» Problem: Please output exactly the lines below, starting at the line that has "Open the © Mapbox attribution link" and ending at the line that has "Given: Select Flip Horizontal from the menu", both included; leave out all pictures and include nothing else.

» Material for this exercise:
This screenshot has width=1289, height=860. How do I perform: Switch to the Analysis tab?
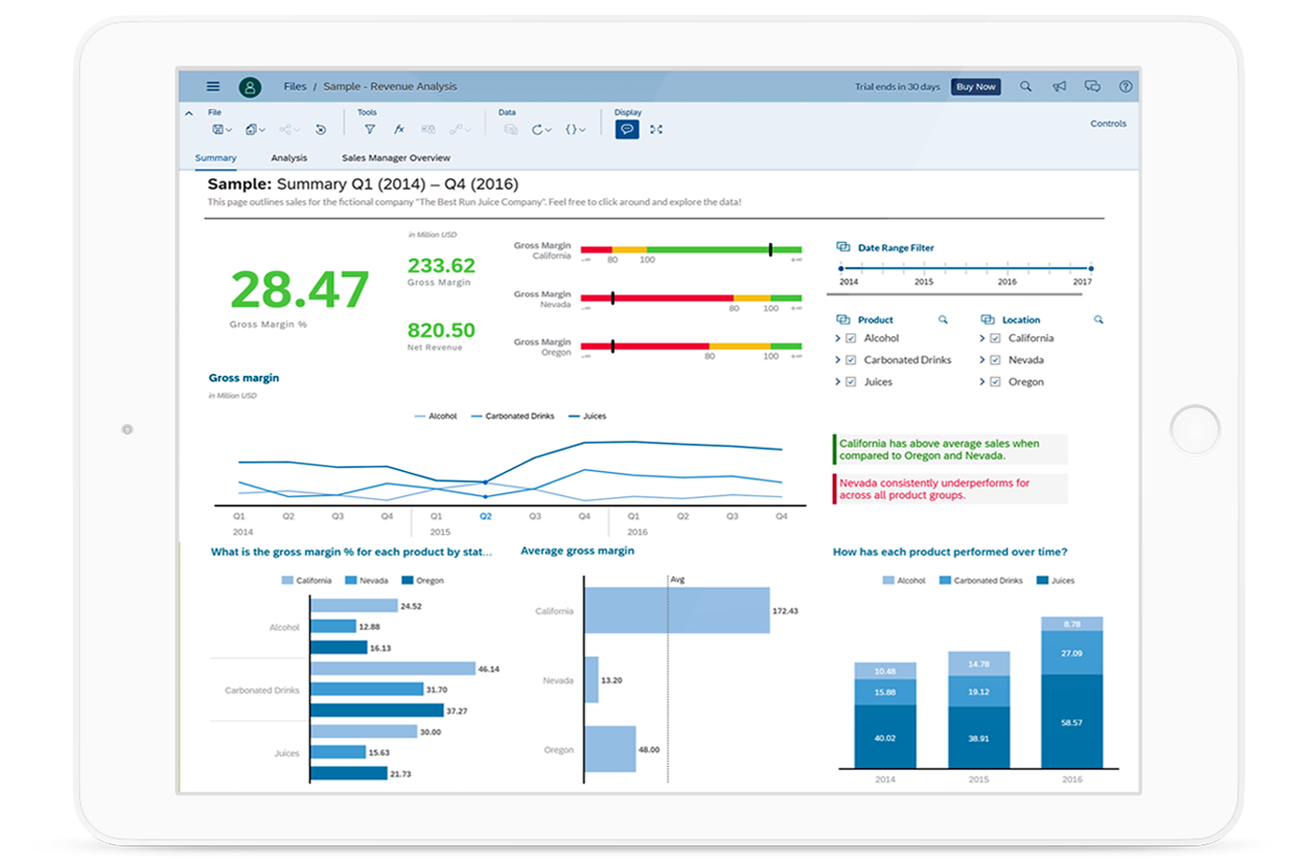(290, 158)

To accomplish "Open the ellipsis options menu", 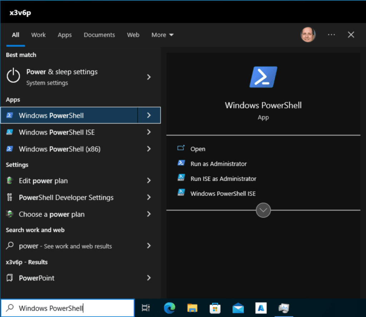I will tap(331, 35).
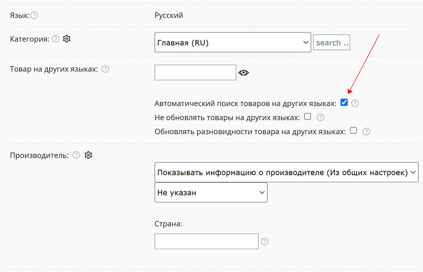Expand the Главная (RU) category dropdown

pyautogui.click(x=233, y=43)
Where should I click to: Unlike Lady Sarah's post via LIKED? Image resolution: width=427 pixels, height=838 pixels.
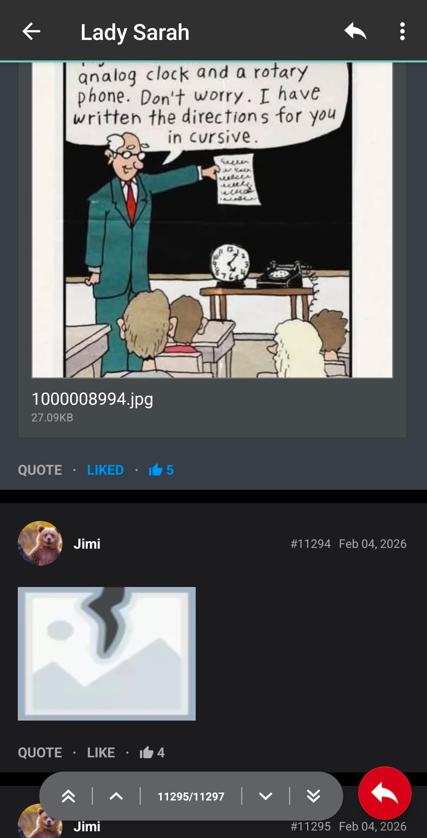coord(105,470)
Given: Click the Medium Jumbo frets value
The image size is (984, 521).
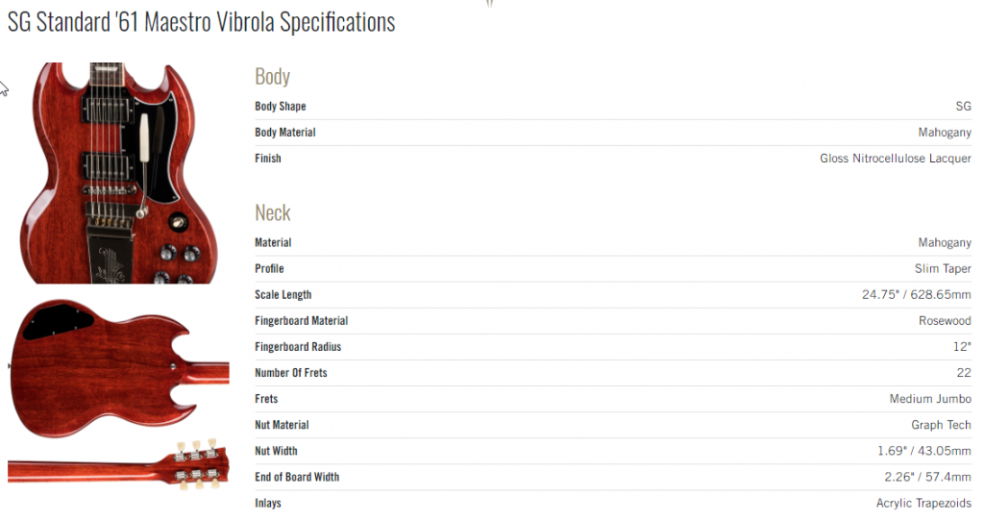Looking at the screenshot, I should pyautogui.click(x=930, y=399).
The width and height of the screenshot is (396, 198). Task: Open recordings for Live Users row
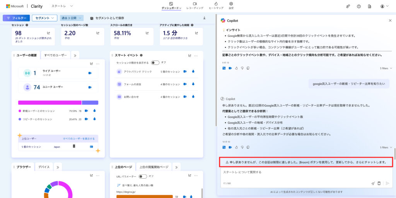point(90,73)

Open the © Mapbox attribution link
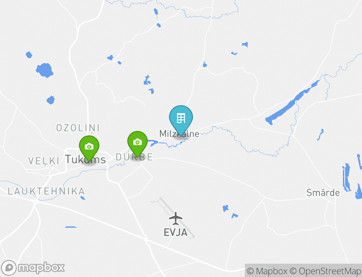pyautogui.click(x=267, y=271)
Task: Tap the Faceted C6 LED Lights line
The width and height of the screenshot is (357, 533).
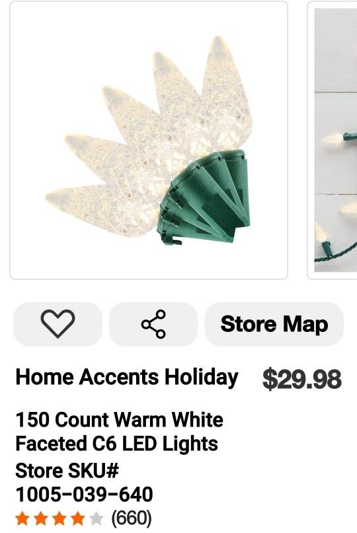Action: pyautogui.click(x=117, y=444)
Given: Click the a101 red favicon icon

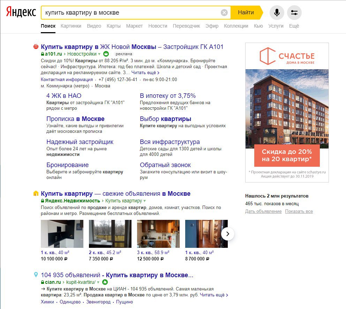Looking at the screenshot, I should point(36,46).
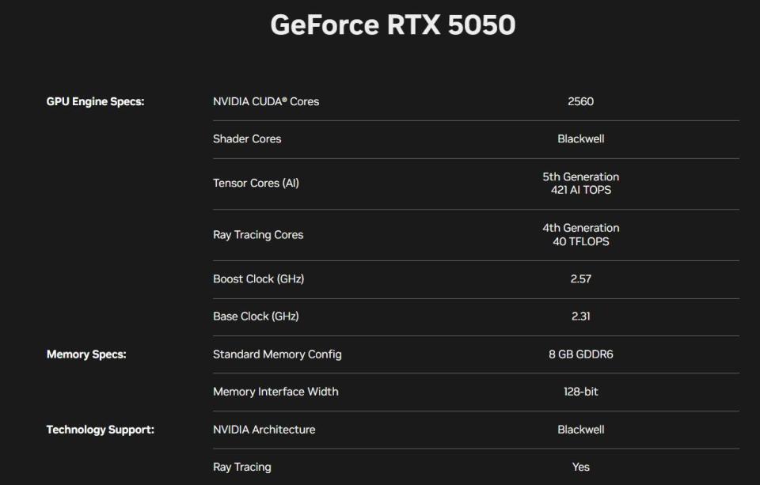The image size is (760, 485).
Task: Click the Boost Clock (GHz) label
Action: point(259,279)
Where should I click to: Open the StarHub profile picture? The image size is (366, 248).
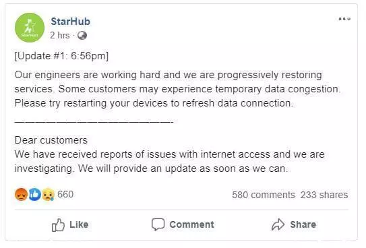click(x=30, y=28)
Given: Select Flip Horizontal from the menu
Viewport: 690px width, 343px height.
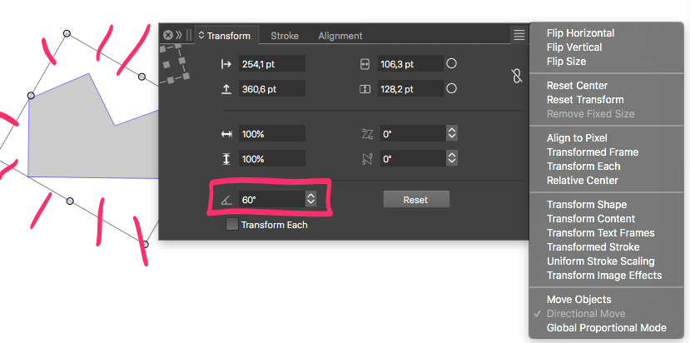Looking at the screenshot, I should 580,33.
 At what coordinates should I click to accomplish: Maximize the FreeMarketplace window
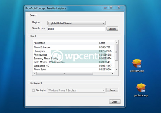pos(111,8)
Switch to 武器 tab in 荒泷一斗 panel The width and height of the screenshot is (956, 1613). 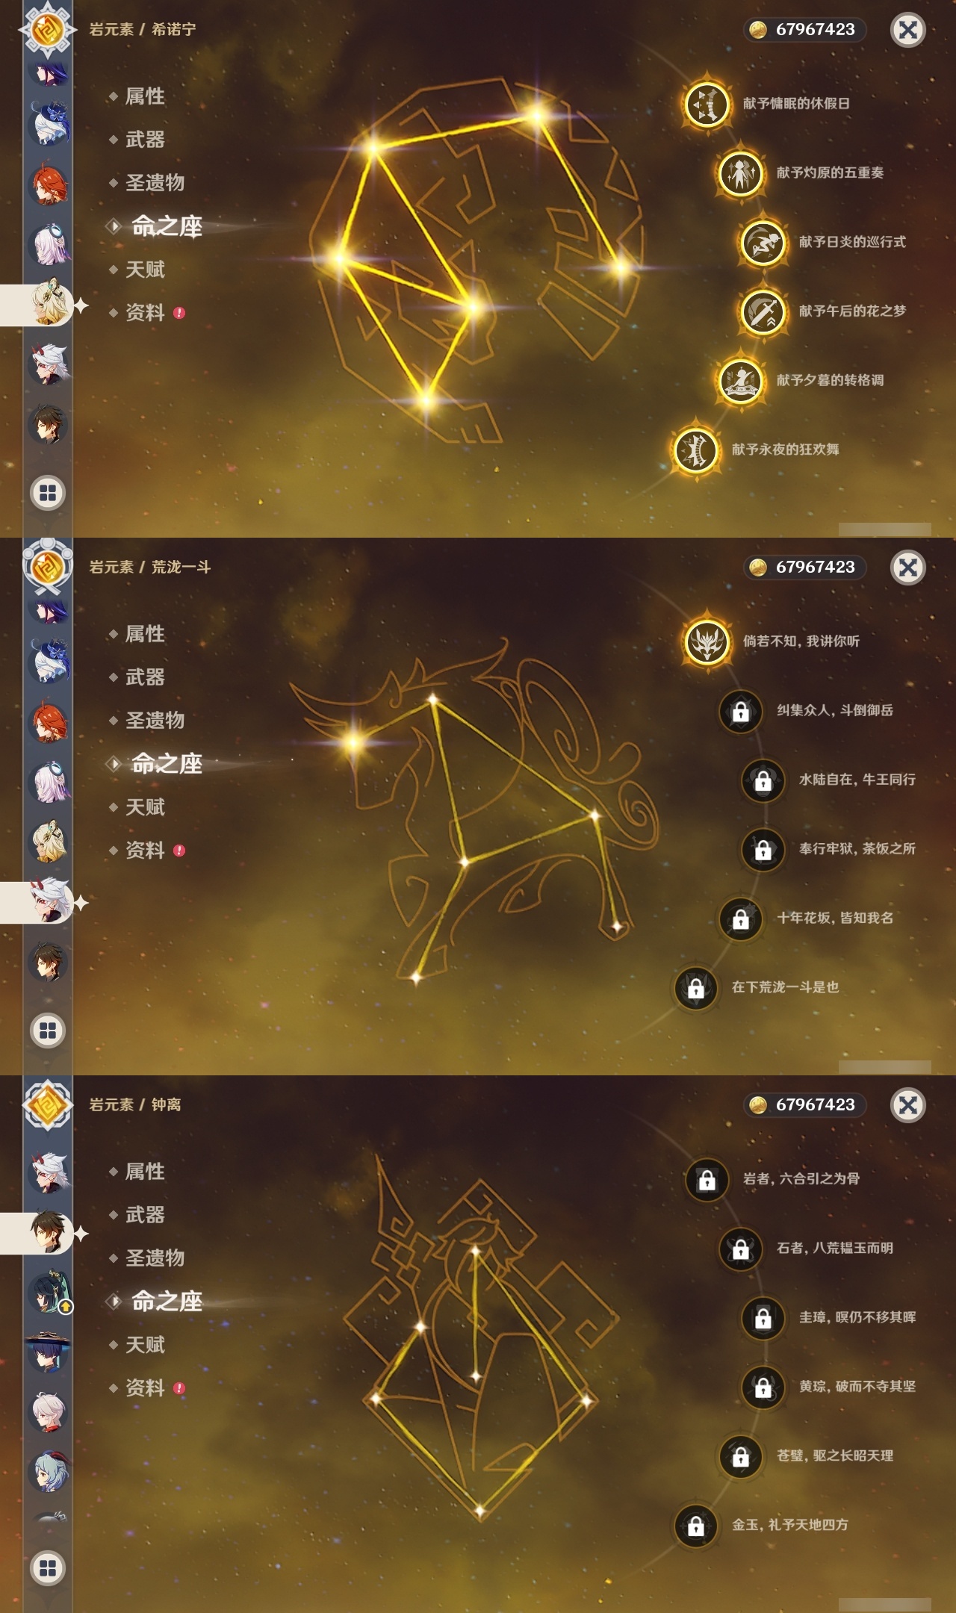coord(144,677)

» Result for this exercise:
Open the © Mapbox attribution link
pyautogui.click(x=267, y=271)
Task: Tap the Faceted C6 LED Lights line
The width and height of the screenshot is (357, 533).
Action: pyautogui.click(x=117, y=444)
Given: Click the a101 red favicon icon

Looking at the screenshot, I should point(36,46).
The image size is (760, 485).
Task: Click the Boost Clock (GHz) label
Action: point(259,279)
Where should I click to: Open the StarHub profile picture? The image size is (366, 248).
click(x=30, y=28)
Given: Select Flip Horizontal from the menu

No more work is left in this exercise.